RECORDS FOR THIS TASK |
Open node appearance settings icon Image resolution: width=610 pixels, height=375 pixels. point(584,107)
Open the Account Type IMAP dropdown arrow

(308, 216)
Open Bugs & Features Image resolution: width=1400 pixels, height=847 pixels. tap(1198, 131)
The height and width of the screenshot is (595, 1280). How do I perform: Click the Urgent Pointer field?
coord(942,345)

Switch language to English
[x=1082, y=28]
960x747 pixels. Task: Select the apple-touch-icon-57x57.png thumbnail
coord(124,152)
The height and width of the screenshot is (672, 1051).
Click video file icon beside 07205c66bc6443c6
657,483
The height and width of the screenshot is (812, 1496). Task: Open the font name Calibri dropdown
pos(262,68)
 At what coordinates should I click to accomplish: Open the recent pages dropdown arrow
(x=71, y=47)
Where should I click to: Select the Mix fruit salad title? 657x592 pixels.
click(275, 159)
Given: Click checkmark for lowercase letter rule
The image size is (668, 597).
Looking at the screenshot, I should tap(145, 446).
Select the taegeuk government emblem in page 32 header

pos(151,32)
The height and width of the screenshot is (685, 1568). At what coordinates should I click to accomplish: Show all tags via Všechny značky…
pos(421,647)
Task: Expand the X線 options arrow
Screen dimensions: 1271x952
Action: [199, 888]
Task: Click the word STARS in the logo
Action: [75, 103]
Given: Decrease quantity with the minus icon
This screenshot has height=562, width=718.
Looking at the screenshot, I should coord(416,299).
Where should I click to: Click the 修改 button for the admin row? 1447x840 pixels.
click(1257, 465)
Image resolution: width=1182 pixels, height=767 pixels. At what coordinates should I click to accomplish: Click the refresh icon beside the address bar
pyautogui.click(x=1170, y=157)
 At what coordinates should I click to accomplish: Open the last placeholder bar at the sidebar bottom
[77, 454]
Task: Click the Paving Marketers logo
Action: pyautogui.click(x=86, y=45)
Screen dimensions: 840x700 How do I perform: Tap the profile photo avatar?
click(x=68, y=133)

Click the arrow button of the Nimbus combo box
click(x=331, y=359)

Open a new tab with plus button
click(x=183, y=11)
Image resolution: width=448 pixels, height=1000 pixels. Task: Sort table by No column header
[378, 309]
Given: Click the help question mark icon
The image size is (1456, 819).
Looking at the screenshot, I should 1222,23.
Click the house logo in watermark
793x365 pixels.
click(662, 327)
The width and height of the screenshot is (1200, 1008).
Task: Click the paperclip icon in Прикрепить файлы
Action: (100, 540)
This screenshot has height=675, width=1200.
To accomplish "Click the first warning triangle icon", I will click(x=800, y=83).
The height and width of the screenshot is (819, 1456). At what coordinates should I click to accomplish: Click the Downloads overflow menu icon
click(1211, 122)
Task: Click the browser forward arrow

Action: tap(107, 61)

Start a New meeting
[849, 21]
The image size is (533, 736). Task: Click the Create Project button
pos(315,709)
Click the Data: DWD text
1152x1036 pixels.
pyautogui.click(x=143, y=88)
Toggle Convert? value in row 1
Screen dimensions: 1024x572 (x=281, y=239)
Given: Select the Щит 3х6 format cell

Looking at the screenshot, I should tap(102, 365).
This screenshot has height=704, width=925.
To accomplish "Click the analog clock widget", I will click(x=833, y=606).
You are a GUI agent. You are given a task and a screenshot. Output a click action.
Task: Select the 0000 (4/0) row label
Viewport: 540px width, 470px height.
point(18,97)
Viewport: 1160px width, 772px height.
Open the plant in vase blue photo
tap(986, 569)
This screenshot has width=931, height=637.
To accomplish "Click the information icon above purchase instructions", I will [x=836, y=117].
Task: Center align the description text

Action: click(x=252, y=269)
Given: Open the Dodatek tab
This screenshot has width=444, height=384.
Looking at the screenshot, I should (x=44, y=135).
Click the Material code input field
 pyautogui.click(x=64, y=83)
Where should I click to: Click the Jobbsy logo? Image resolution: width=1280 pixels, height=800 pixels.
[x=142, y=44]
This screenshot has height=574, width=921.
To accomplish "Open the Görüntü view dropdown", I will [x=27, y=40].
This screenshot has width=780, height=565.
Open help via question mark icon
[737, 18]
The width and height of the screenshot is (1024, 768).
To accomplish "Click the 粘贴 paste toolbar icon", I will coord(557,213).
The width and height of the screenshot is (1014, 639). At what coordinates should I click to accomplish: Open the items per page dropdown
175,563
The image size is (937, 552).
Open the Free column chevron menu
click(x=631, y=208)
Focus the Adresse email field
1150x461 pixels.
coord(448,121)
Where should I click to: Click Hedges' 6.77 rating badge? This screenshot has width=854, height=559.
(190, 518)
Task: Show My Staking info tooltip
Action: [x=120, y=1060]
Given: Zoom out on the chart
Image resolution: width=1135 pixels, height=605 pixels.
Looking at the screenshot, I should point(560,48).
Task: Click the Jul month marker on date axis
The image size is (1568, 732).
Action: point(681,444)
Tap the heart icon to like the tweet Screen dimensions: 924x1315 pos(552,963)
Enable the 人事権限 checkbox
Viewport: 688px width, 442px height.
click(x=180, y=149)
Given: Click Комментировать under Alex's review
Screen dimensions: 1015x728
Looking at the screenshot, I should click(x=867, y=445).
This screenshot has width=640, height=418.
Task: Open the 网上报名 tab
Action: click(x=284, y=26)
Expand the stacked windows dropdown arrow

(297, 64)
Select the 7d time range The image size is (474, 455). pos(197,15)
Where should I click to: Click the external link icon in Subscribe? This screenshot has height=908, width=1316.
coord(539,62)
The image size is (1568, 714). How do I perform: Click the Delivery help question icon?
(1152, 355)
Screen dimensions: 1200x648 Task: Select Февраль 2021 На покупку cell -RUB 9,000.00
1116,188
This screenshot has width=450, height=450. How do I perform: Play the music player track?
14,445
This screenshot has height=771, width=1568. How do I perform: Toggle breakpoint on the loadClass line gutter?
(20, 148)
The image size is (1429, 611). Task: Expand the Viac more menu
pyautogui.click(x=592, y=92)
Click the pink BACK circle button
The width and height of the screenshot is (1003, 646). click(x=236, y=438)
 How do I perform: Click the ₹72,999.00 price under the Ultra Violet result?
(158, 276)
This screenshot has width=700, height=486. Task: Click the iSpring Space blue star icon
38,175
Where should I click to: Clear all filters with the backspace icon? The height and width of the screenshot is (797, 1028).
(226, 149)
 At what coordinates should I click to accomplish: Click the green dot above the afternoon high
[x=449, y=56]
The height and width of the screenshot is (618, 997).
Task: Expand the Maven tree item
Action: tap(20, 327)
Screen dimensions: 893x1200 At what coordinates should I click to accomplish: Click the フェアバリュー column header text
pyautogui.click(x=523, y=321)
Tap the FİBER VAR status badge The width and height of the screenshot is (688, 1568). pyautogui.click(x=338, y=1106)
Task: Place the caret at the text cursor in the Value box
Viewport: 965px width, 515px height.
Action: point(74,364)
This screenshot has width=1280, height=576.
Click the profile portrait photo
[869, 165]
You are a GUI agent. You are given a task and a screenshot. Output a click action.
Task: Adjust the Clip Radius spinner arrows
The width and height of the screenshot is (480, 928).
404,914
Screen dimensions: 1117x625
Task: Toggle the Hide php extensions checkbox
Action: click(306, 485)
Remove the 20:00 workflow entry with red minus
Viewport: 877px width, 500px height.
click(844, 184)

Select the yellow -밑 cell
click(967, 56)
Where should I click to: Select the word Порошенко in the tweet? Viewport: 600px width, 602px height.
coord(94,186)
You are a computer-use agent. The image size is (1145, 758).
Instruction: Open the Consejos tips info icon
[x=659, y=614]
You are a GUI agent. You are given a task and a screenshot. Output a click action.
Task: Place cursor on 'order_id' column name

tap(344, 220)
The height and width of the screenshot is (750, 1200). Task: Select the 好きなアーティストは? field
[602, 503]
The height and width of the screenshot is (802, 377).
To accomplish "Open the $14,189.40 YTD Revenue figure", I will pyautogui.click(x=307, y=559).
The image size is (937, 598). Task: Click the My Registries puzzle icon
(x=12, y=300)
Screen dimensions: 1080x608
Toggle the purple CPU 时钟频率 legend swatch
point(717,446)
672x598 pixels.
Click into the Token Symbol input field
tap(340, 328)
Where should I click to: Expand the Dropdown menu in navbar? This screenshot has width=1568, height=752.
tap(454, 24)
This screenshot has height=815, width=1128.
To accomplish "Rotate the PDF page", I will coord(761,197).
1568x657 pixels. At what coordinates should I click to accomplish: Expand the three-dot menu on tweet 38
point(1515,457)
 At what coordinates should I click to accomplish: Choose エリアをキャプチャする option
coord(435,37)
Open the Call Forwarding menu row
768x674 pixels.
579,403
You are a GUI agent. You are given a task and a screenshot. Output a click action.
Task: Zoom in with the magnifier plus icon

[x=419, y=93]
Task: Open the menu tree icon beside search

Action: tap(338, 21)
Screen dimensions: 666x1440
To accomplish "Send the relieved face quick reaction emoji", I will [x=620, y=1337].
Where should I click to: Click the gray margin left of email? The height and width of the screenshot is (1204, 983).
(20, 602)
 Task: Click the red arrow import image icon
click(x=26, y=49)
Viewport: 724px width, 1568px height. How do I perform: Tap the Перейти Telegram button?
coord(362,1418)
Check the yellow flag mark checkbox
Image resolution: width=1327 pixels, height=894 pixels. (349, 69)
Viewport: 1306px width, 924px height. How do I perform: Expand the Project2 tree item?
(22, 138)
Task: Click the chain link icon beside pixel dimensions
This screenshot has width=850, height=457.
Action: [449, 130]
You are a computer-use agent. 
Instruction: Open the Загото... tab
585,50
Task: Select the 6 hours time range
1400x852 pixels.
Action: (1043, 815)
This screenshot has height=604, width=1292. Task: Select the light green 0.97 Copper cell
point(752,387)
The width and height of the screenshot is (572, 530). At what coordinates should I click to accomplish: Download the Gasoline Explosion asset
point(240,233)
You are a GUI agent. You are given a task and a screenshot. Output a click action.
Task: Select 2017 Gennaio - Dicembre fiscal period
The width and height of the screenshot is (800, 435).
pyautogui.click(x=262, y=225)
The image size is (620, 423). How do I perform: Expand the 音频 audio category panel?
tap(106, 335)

EXERCISE PROMPT | Please copy out every line of the preceding listing that carries "computer".

RESULT BELOW |
You are a computer-use agent. The image size is (1145, 758).
You are a computer-use agent. 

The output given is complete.